L'amour ? Pour chacun, c'est une notion bien vague et bien changeante selon les individus. L'amour, ça peut être éphémère, éternel, proche, éloigné, homogène, hétérogène...bref l'amour révèle tant et peu à la fois, mais c'est cette flamme qui instaure crée et fait perdurer la vie. Lorsqu'il n'y a plus d'amour, il n'y a plus de vie.


Passons cette réflexion métaphysique de comptoir et revenons à Haneke, le grand Haneke. Celui qui ne passe jamais inaperçu à Cannes (Grand Prix du Jury pour Le Pianiste, Prix de la Mise en Scène pour Caché et deux Palme d'Or : Le Ruban Blanc et donc Amour) revient avec un nouveau sujet fort : L'amour en fin de vie.

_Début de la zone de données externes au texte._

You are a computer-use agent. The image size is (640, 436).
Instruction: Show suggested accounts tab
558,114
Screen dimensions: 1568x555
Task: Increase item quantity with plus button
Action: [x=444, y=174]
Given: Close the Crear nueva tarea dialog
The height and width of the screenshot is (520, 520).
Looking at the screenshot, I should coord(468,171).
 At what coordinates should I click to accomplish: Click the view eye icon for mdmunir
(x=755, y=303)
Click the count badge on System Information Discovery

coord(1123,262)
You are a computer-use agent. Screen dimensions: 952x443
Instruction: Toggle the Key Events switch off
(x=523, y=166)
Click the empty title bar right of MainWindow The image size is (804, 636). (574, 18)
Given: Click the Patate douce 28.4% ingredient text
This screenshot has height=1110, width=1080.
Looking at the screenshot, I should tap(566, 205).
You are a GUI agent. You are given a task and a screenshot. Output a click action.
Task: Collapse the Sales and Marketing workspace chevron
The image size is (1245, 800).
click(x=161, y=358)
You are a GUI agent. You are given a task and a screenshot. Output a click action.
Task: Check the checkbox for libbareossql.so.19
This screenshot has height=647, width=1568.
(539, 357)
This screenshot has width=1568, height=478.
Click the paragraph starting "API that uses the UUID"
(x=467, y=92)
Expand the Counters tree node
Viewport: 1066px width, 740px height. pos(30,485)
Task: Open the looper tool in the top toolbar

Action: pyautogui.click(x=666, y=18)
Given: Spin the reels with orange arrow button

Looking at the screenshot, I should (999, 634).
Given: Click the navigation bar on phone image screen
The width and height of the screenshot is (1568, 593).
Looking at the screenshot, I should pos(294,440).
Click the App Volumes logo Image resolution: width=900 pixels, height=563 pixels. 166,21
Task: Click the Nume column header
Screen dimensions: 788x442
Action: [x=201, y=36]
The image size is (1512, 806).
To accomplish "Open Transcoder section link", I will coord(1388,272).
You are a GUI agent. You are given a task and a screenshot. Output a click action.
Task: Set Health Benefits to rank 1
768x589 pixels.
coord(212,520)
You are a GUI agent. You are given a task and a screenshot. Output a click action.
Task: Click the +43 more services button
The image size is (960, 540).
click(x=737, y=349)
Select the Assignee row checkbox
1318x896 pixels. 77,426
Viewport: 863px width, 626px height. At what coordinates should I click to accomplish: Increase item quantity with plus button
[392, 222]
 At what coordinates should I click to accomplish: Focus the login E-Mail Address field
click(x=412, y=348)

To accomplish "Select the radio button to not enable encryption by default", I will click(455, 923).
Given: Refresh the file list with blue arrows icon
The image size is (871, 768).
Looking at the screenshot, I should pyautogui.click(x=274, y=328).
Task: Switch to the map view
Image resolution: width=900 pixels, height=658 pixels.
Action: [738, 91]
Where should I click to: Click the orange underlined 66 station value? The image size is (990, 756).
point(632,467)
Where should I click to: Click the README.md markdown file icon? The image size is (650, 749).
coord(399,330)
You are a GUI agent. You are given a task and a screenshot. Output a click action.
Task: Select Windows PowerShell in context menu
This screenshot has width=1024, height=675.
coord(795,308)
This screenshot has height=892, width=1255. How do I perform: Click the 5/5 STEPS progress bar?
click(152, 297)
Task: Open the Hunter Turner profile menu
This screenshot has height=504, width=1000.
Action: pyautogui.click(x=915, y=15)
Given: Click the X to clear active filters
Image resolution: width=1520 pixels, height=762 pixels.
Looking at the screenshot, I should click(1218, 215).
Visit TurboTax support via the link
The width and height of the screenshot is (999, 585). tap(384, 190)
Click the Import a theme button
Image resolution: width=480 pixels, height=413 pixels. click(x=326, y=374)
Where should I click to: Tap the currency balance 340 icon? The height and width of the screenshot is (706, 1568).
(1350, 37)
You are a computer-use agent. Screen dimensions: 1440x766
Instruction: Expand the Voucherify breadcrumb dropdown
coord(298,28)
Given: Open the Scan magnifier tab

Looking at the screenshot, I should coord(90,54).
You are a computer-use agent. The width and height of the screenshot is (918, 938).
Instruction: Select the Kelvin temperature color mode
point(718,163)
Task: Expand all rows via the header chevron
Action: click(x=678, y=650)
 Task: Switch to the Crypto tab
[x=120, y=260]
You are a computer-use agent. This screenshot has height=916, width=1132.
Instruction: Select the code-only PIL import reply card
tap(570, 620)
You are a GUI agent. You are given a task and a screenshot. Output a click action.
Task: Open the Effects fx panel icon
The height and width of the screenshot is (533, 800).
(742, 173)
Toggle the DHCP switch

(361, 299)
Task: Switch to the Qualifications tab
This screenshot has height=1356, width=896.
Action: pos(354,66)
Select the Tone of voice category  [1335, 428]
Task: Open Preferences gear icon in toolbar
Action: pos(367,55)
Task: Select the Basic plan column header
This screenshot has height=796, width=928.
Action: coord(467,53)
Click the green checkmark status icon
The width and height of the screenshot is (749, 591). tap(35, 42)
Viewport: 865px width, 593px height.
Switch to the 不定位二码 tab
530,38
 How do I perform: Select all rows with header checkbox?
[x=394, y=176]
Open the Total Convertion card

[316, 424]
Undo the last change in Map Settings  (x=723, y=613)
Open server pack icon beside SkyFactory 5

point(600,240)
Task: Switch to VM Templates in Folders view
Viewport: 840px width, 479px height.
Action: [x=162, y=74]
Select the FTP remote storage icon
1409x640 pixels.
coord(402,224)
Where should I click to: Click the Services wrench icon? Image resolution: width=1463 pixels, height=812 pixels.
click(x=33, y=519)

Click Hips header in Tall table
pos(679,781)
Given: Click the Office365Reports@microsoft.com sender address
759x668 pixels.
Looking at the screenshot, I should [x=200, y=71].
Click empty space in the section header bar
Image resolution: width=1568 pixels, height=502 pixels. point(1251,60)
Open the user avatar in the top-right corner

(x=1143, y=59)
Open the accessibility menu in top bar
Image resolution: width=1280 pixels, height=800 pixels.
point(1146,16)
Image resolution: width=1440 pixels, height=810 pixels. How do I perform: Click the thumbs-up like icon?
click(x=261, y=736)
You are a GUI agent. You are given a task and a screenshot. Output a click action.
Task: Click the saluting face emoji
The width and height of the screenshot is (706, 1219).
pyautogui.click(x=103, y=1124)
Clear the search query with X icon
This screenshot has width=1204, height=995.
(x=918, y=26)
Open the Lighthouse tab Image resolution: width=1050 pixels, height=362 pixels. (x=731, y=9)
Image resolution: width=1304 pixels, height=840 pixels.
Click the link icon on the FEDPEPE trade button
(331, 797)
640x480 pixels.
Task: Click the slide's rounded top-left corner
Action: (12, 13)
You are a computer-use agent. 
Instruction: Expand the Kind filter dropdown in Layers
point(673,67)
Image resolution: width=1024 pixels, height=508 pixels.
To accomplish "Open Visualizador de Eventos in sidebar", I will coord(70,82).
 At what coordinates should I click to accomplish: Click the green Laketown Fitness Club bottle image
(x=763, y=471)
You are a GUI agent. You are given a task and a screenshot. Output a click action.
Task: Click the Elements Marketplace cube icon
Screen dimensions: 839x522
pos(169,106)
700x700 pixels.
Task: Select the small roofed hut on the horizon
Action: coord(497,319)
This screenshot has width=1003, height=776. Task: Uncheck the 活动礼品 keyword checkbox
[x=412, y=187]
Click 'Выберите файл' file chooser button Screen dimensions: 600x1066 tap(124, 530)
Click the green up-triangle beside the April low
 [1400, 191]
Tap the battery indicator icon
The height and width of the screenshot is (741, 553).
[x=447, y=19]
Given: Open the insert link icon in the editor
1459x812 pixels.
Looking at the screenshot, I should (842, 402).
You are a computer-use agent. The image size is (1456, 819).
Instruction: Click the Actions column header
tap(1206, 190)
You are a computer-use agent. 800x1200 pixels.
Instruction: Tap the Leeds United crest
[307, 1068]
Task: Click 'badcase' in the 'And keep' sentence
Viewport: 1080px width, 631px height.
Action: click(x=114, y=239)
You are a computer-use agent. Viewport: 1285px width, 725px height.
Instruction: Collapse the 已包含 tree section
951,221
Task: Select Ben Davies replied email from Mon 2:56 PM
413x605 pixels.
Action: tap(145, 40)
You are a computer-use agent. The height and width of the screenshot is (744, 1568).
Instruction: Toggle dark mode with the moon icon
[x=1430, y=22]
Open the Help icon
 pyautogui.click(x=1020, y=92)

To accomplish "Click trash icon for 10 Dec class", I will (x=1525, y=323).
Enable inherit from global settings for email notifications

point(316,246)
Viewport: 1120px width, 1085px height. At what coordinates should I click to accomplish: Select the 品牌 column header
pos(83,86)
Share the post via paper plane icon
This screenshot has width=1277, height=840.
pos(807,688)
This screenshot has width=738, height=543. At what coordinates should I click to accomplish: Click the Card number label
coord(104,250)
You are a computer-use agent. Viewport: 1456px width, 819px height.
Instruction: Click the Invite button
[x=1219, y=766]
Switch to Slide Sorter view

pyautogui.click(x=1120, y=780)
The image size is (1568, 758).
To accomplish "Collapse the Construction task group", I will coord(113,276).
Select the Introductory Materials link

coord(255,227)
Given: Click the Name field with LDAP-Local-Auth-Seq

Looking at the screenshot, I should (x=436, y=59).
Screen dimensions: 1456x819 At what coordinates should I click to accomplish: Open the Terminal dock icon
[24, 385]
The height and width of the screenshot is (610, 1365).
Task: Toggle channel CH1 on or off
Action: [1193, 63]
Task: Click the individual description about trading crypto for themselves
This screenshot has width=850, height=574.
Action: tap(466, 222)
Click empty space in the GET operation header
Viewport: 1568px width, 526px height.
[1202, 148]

Avec un un sujet aussi ancré dans la réalité, il y a de quoi proposer une réflexion extrêmement intéressante sur la question de l'euthanasie. Les détracteurs d'Haneke y voyaient déjà un sujet à récompense. Il est vrai qu'un tel synopsis suscite déjà l'émotion et la bande-annonce accompagnée de ces quelques notes de pianos avait fini de nous convaincre du potentiel d'Amour. La mise en scène correspond parfaitement aux codes d'évaluation du festival de Cannes (montage mathématique, maniaque autant dans la précision des images que dans le jeu de ses acteurs....) et le sujet fort (dramatique) avait tout pour conquérir le jury. Amour est un film pleinement dans l'air du temps, qui fonctionne grâce aux talents d'interprétation des poignants Jean-Louis Trintignant & Emmanuelle Riva.

En effet, si l'aspect théâtrale de leur jeu peut surprendre, il faut dire que la complicité, l'amour, la vie de ces deux géants du cinéma se ressentent à l'écran. Aussi bien dans ces quelques dialogues simples qui ponctuent la vie que dans ces longs moments de silence où l'on se demande, après tant d'années passés ensemble, ce que l'on peut encore bien se dire ? Emmanuelle Riva se transforme littéralement, passant d'une modeste professeure de musique retraitée à un fardeau à moitié paralysé pour son mari. Un mari joué par Trintignant, ce "monstre parfois" qui arrive encore à surprendre sa femme malgré le temps et qui dans son jeu fait ressentir tout l'amour qu'il a pour elle. Sa promesse de ne pas la laisser à l’hôpital, ses soins à son égard, sa capacité à tenter de préserver le bien-être de sa tendre. Bref il y a quelque chose de vrai, de touchant dans cette relation sans jamais faire appel, par un quelconque procédé (musical entre autres), à une séquence larmoyante. Souvent, l'intrigue fait apparaître une certaine empathie à l'égard de ces personnages et on ne peut qu'être ému par ce destin si dramatique.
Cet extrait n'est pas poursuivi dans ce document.